Experts Warn Fake Windows 11 Installer Is Using Malware To Steal Info

If you're planning on updating your PC, make sure you only follow official methods, as there appears to be new malware in the wild that pretends to be a Windows 11 installer when you download it. Once opened, it infects your computer with malware known as the RedLine Stealer, which harvests data like credit card information, passwords, and even the details needed for cryptocurrency wallets.

HP's threat research team shared a report detailing the security risk on February 8, 2022. While evaluating the issue, the company's experts discovered the malicious file was being distributed through a website that looked eerily similar to Microsoft's official Windows 11 page. When users pressed the download button on the website, a file hosted on Discord's file-sharing system would be saved to their PCs. Discord itself, like any application that hosts user-generated content, has been a haven for malware and bad actors looking to get their malicious software installed on as many devices as possible.

RedLine Stealer malware can steal sensitive info

HP explains that its research team first noticed the registration of a domain at windows-upgraded[dot]com just a day after the final phase of Windows 11's upgrade was announced. For the record, we do not recommend visiting the website as it could put your system at risk.

The registration led the experts to a website built around the spread of malicious malware that tricked users into running a fake Windows 11 installer. When clicked, the website downloaded a zip file called "" onto the user's computer. The file, HP says, is only 1.5MB when compressed; it contains six Windows DLL files, a portable executable file, and an XML file. There's a lot of technicality to how the system works, but essentially, once the executable is activated, it downloads and installs the RedLine Stealer payload onto the user's PC.

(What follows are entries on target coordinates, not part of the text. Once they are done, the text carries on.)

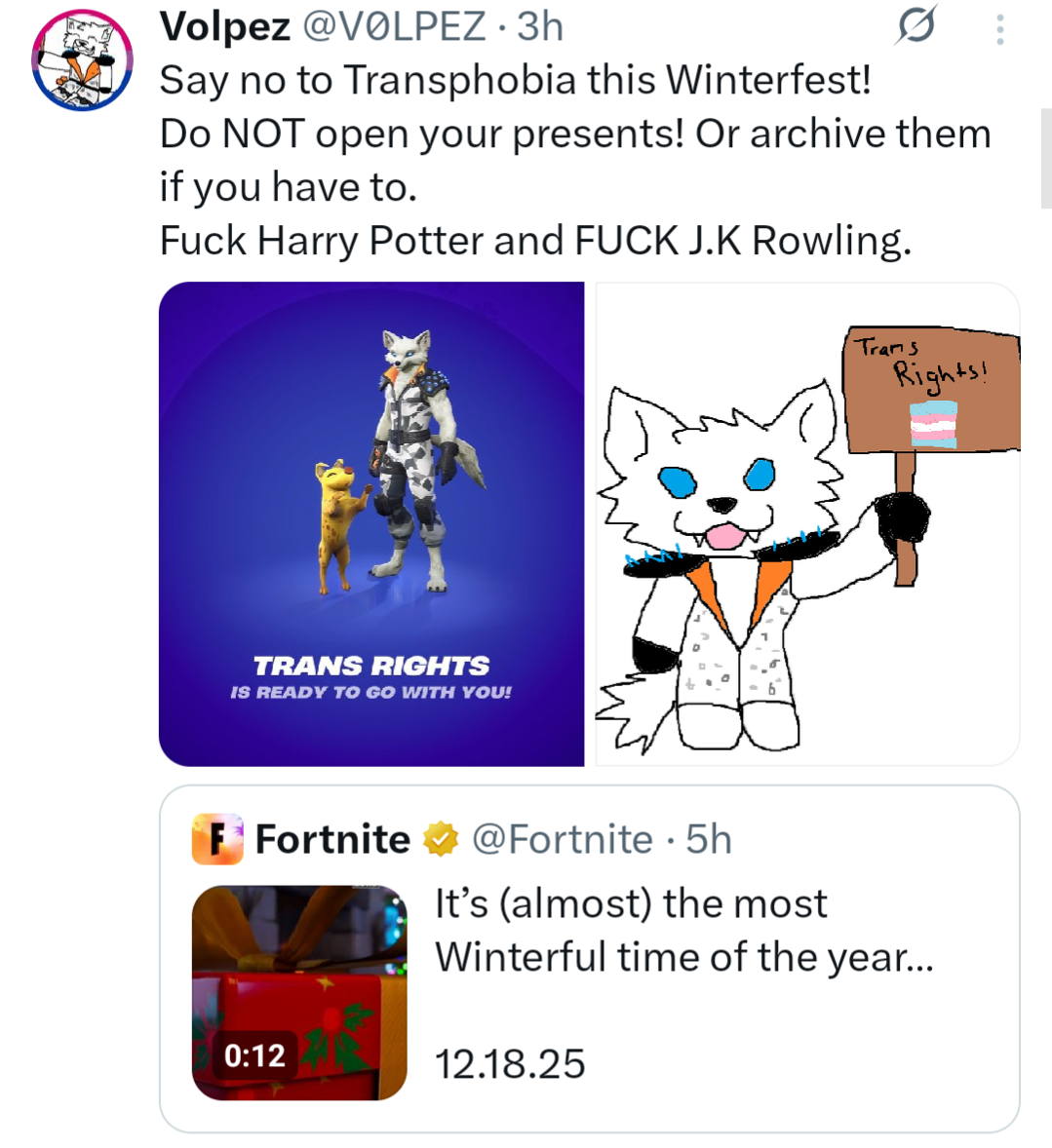Open the 3h tweet timestamp
Image resolution: width=1052 pixels, height=1148 pixels.
(540, 26)
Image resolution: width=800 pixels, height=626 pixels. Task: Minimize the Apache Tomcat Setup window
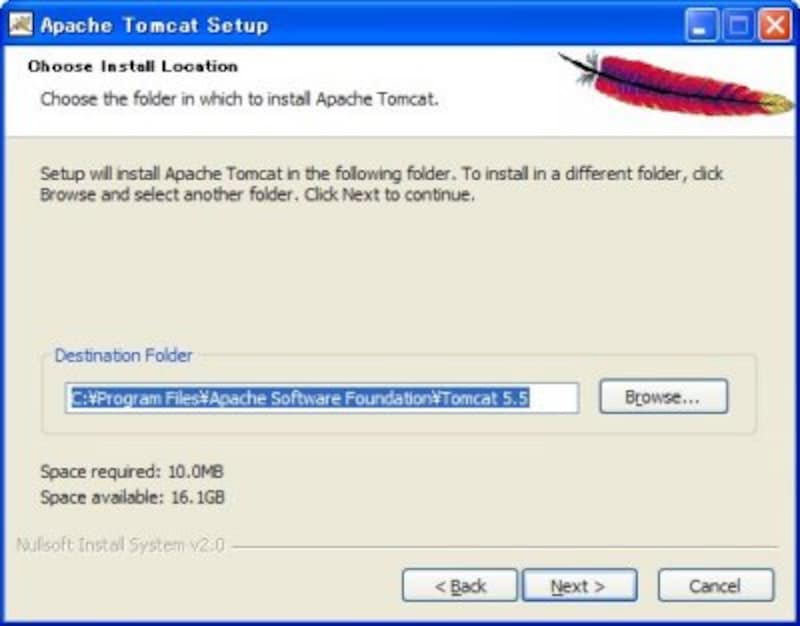tap(701, 24)
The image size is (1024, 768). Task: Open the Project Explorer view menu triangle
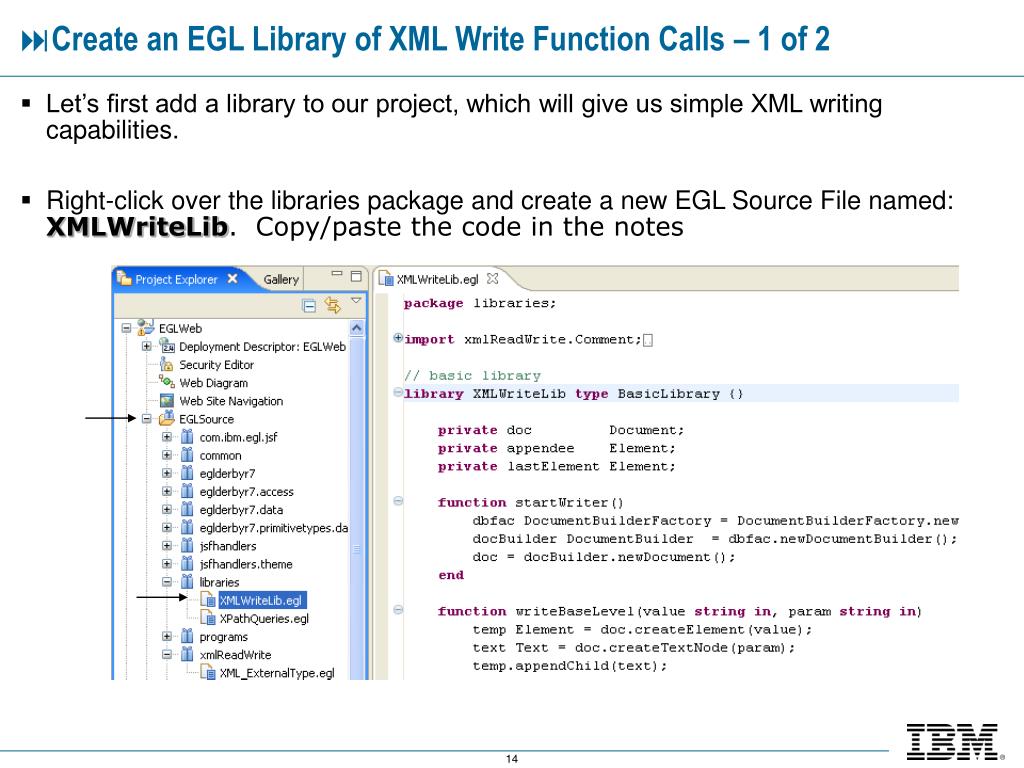point(356,300)
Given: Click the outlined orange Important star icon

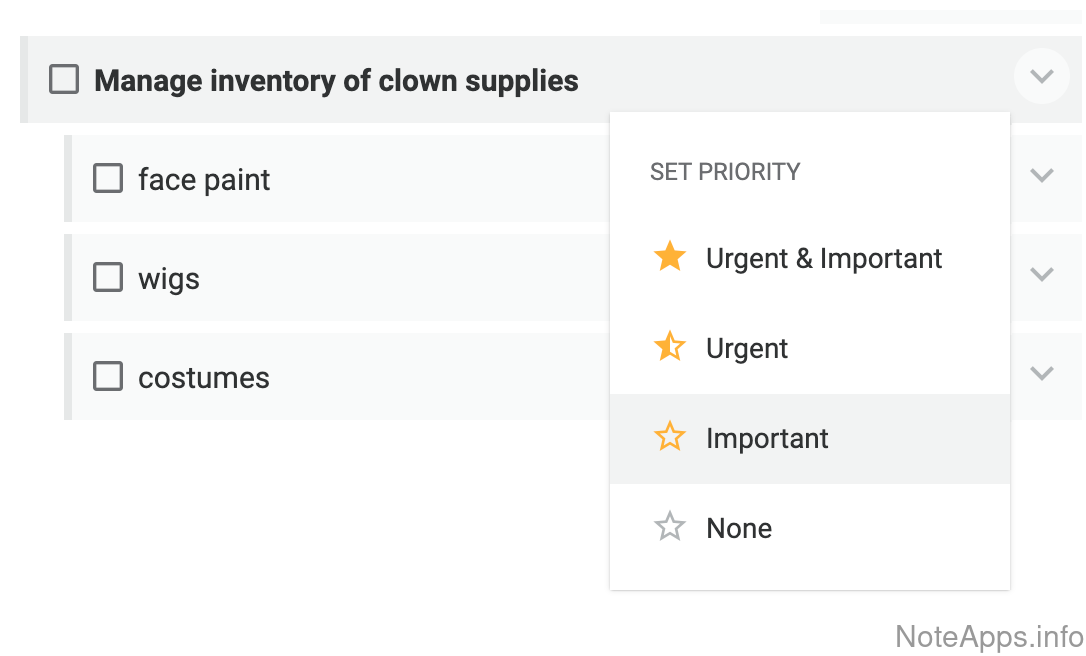Looking at the screenshot, I should click(x=669, y=438).
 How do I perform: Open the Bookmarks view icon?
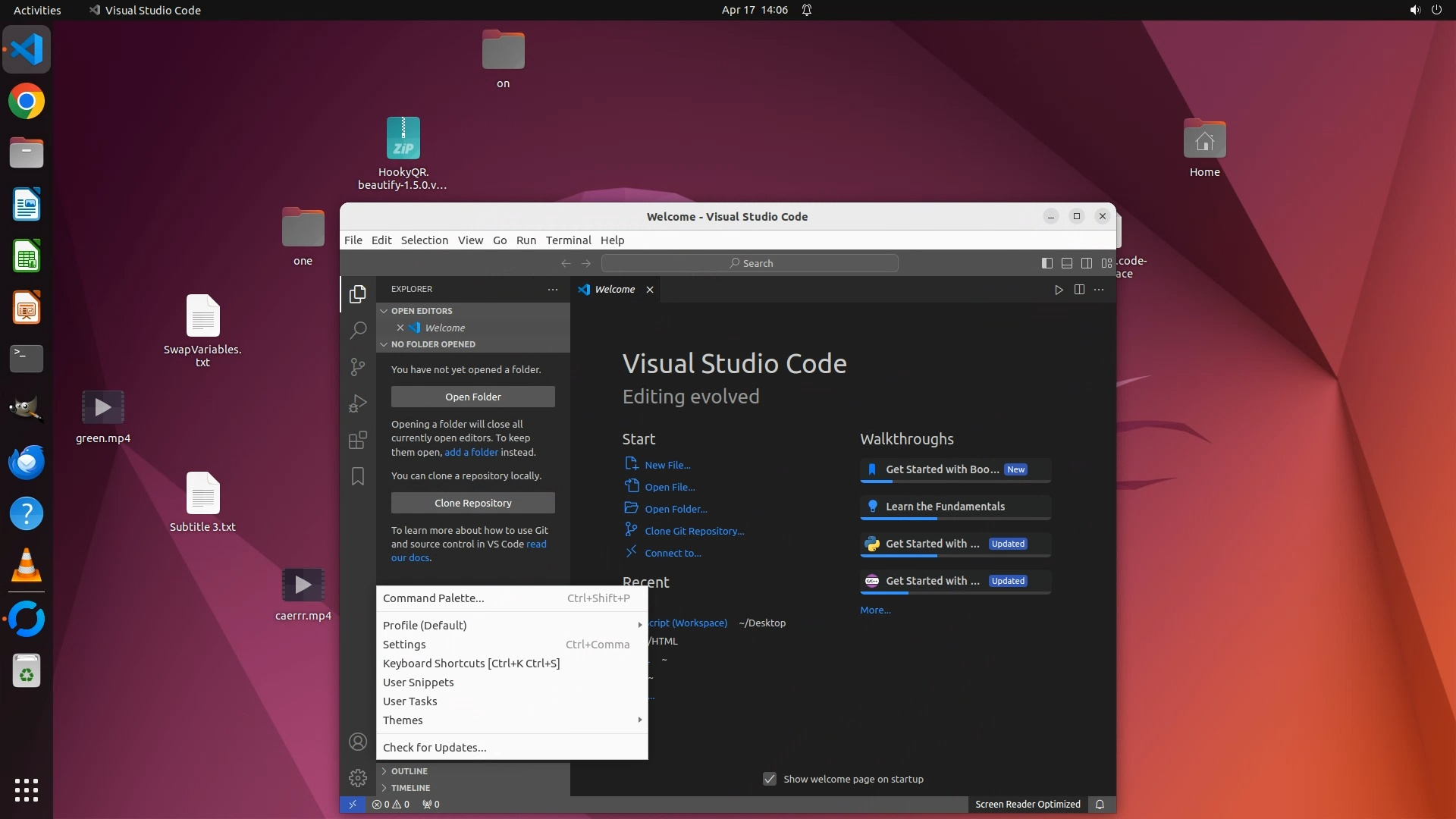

This payload is capable of grabbing any information about software and hardware on the current system. It also copies any stored passwords from browsers, as well as auto-complete data from things like credit or debit cards. As such, it's one of the most dangerous types of malware you can run into.

HP's research team also reports there was a similar campaign run back in December 2021. However, that campaign used a spoofed Discord website that installed similar files and the same style of malware. In light of these risks, it's important to make sure you only utilize official download sources for any new software that you add to your PC.